Governo Bolsonaro não tem com Argentina a paciência estratégica de antecessores

Governo Bolsonaro não tem com Argentina a paciência estratégica de antecessores

O Mercosul pode estar vivendo a tensa calma que precede a tempestade. O conflito entre os governos de Brasil, Argentina, Uruguai e Paraguai sobre a reforma da Tarifa Externa Comum (TEC) e a dinâmica de negociações com outros países e blocos — hoje limitada ao consenso — só se resolverá se houver, de todas as partes, a decisão política de evitar a ruptura do bloco nascido em 1991, graças à histórica aliança que pôs fim a décadas de desentendimentos.

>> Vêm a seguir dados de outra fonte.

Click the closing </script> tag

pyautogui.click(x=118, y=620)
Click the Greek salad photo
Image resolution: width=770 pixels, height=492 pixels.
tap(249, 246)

Em Buenos Aires, negociadores argentinos têm ouvido do ministro da Economia, Martin Guzmán, que aceitar nem que seja uma parte ínfima da abertura econômica defendida por equivalente brasileiro, Paulo Guedes, “é complicado”. Vai na contramão do projeto econômico do governo de Alberto Fernández e no qual só se faz o que conta com o aval da vice-presidente, Cristina Kirchner.

Fernández analisa a proposta ainda informal que fez recentemente aos demais sócios do Mercosul. Ela não atende a todas as demandas de Guedes. Mas aceita uma redução linear de 10% da TEC de forma imediata por parte do Brasil, e prevê um corte de 10% para 75% das posições tarifárias argentinas em janeiro de 2022. O Brasil quer uma segunda redução de 10% no final do ano. Mas a Argentina só aceitaria voltar a falar no assunto em 2023. Para alguns, especulando com a derrota do presidente Jair Bolsonaro nas eleições.

A Argentina está numa crise crônica aprofundada pela pandemia. A taxa de pobreza já ronda 50%. Como explicar à base kirchnerista, que tem horror a Bolsonaro, que o governo fechou um acordo no âmbito do Mercosul que vai abrir a economia?

Nos primeiros meses do ano, o déficit comercial da Argentina com o Brasil ficou em torno de US$ 500 milhões, o que preocupa o país vizinho. Teme-se que uma redução da TEC possa ampliar esse déficit e prejudicar novos investimentos, já que, em muitos casos, empresas investem na Argentina pensando no mercado brasileiro.

Fernández deve decidir se a proposta será formalizada. Enquanto isso, o embaixador argentino em Brasília, Daniel Scioli, conseguiu os apoios dos ex-presidentes José Sarney, Fernando Henrique Cardoso e Luiz Inácio Lula da Silva. A jogada que irritou a equipe econômica brasileira. Ter o respaldo de Lula, amigo do presidente argentino, era uma obviedade.

Sem saber se será possível algum entendimento, a Argentina preparou o terreno para, se for necessário, argumentar que Bolsonaro e Guedes querem dinamitar o Mercosul. O que seria exatamente isso? Avançar numa redução unilateral da TEC e em negociações de acordos fora do bloco. Em ambos os casos, a posição do Brasil está alinhada com a do Uruguai de Luis Lacalle Pou. A questão é se ambas decisões implicariam a violação do Tratado de Assunção, de 1991.

Se outros governos brasileiros tiveram paciência estratégica com a Argentina, com Guedes, ela se esgotou. O Mercosul é, para o ministro, uma camisa de força. Para a equipe econômica, a Argentina pretende manter o mercado brasileiro cativo e, com seu protecionismo, freia o crescimento do seu próprio país. A abertura econômica é central para Guedes, que, com o acordo entre Mercosul e União Europeia (UE) hibernando graças ao desastre das taxas de desmatamento na Amazônia, precisa apresentar outros resultados.

A questão é qual será a posição de Bolsonaro. O clima de campanha eleitoral antecipada e a rivalidade com Lula poderiam favorecer uma agenda negativa com o governo argentino e com o Mercosul. A expectativa da Casa Rosada é de que as pressões internas por um acordo sejam intensas e partam não somente de ex-presidentes, mas do Congresso e do setor empresarial.

O futuro do Mercosul nunca esteve tão ameaçado e em mãos de presidentes que não dialogam. Só saem do impasse provocado pela falta de entendimento se surgir um horizonte de acordo que justifique uma nova reunião de ministros da Economia e chanceleres.